01:06 Et comme je suis héméthophobe, j'ai développé des sortes de barrières mentales et sécurités
01:10 qui sont complètement fausses et irrationnelles parce que jamais de la vie, je ne lécherais ma chaussure.
01:15 Mais c'est vraiment des pensées qui arrivent comme ça.
01:16 Et donc, le seul moyen de calmer toutes ces pensées, c'est de ritualiser.
01:20 Chaque rituel est propre à chacun.
01:22 Pour ma part, je filmais ce que je faisais tout le temps.
01:25 Pendant 4 ans, je filmais ma vie du matin au soir jusqu'au coucher
01:29 et je vérifiais que je ne faisais rien, que tout était propre, etc.
01:31 J'avais peur de mal me laver les mains, par exemple.
01:35 Je vérifiais que quand je me brossais les dents, je ne mettais pas ma brosse à dents dans les toilettes.
01:38 Et au final, ça ne m'a pas du tout aidée.
01:40 Ça m'a plus desservie qu'autre chose parce que j'arrivais à rien faire sans ma caméra à la fin.

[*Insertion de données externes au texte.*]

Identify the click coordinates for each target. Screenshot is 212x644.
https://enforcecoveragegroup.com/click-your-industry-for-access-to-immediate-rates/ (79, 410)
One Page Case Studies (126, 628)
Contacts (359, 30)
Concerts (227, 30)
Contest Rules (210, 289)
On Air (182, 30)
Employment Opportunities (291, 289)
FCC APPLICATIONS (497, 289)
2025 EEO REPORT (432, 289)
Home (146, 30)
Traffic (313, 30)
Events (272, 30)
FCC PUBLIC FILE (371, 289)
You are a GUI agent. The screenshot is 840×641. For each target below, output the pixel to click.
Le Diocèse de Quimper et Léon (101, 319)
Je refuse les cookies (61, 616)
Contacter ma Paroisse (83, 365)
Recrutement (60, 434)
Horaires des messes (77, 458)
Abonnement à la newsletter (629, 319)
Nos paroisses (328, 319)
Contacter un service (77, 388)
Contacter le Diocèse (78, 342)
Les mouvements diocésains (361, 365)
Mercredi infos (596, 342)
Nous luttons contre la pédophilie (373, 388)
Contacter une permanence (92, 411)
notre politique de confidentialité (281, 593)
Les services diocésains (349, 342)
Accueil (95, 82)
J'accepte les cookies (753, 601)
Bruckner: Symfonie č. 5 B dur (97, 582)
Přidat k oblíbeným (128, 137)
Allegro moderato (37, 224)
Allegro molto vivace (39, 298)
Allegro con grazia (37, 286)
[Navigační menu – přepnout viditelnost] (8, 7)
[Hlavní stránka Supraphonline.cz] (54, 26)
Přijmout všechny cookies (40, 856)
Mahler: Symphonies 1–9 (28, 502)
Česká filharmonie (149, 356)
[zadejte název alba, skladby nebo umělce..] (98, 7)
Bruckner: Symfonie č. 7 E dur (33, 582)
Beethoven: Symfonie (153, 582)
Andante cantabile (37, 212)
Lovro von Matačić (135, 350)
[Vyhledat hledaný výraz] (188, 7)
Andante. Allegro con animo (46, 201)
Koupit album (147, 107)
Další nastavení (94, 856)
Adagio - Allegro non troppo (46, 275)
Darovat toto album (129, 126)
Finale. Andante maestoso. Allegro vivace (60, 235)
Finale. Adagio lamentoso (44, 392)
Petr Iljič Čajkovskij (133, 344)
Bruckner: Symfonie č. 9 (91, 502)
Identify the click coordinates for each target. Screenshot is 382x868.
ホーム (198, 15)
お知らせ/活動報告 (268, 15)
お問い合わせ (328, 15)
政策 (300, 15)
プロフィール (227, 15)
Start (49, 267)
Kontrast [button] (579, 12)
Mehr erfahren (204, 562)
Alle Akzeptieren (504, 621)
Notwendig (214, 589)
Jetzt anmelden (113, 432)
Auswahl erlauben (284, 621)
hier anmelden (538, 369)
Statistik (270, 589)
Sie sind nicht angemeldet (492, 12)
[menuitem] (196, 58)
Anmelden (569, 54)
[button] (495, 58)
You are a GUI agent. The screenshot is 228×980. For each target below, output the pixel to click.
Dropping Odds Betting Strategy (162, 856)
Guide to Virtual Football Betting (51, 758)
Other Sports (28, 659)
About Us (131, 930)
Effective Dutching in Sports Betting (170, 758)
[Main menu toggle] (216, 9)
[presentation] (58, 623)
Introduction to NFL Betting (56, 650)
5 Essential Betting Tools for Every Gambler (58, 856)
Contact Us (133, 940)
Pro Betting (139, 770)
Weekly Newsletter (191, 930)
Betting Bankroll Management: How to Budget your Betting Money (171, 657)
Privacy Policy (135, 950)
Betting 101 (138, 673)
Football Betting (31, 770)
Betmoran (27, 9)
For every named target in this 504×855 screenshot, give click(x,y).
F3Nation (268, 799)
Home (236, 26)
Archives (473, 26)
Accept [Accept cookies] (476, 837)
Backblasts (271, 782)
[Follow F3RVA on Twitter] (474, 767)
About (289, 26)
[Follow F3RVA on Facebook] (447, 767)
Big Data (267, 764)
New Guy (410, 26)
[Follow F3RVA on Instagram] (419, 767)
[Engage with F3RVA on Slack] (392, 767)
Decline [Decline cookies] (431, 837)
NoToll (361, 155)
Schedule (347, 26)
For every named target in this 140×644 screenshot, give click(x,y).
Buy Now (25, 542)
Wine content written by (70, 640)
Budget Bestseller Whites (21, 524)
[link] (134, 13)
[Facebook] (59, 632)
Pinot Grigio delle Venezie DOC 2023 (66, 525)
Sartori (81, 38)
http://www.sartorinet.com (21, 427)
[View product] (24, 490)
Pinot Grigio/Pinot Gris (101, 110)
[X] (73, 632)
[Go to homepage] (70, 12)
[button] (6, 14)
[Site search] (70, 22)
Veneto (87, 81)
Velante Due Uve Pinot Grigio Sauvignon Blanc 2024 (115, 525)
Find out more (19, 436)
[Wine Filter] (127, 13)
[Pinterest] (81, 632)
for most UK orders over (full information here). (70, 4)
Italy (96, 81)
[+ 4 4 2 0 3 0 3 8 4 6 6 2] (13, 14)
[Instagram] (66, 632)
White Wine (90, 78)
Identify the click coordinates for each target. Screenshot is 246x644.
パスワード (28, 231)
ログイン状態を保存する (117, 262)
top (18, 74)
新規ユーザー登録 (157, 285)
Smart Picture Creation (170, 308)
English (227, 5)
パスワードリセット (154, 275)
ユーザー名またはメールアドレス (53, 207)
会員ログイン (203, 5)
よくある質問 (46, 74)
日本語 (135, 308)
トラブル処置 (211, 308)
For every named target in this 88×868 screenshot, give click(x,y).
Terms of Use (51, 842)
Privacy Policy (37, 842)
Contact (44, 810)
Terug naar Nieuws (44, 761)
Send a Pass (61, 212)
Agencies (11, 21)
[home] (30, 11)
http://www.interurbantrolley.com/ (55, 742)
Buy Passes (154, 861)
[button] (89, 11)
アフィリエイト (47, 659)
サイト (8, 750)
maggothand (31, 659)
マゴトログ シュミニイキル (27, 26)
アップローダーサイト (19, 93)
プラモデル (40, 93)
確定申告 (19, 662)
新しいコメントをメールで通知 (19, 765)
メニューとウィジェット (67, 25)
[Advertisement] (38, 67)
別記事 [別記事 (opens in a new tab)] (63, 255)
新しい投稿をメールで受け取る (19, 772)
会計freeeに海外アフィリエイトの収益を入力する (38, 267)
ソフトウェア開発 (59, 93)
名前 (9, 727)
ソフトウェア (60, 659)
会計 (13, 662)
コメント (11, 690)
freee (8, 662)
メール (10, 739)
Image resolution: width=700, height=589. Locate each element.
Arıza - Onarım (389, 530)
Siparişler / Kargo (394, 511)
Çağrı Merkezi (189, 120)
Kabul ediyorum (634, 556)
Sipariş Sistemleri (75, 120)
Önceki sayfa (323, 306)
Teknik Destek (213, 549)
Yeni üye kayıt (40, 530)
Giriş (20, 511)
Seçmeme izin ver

01:44 Et parfois même, je dormais avec parce que j'avais peur d'être somnambule
01:47 et de faire des choses qui pourraient m'empoisonner ou mettre d'autres gens en danger.
01:50 J'utilisais une brosse à dents par jour et un dentifrice par jour.
01:53 Donc financièrement, ça revient très cher.
01:55 C'est aussi pas très écolo, je l'admets.
01:57 Je suis aussi bloquée pour manger, c'est-à-dire que je relave ma vaisselle une fois, deux fois, trois fois.
02:02 Je change d'éponge à chaque fois que je lave une vaisselle.
02:04 Donc pareil, c'est comme les brosses à dents.
02:06 J'ai énormément de mal à manger chez d'autres personnes,
02:09 énormément de mal à boire dans un verre,
02:11 énormément de mal à finir un plat qui est déjà ouvert,
02:14 voire en fait ne jamais pouvoir le finir.
02:16 Je ne peux pas reboire dans une bouteille d'eau que j'ai ouverte il y a 5 minutes.
02:19 Je fais les courses pour le jour même parce que sinon, je pense que le lendemain,
02:22 ça sera plus bon ce que j'ai acheté et en fait, c'est un tas de trucs comme ça.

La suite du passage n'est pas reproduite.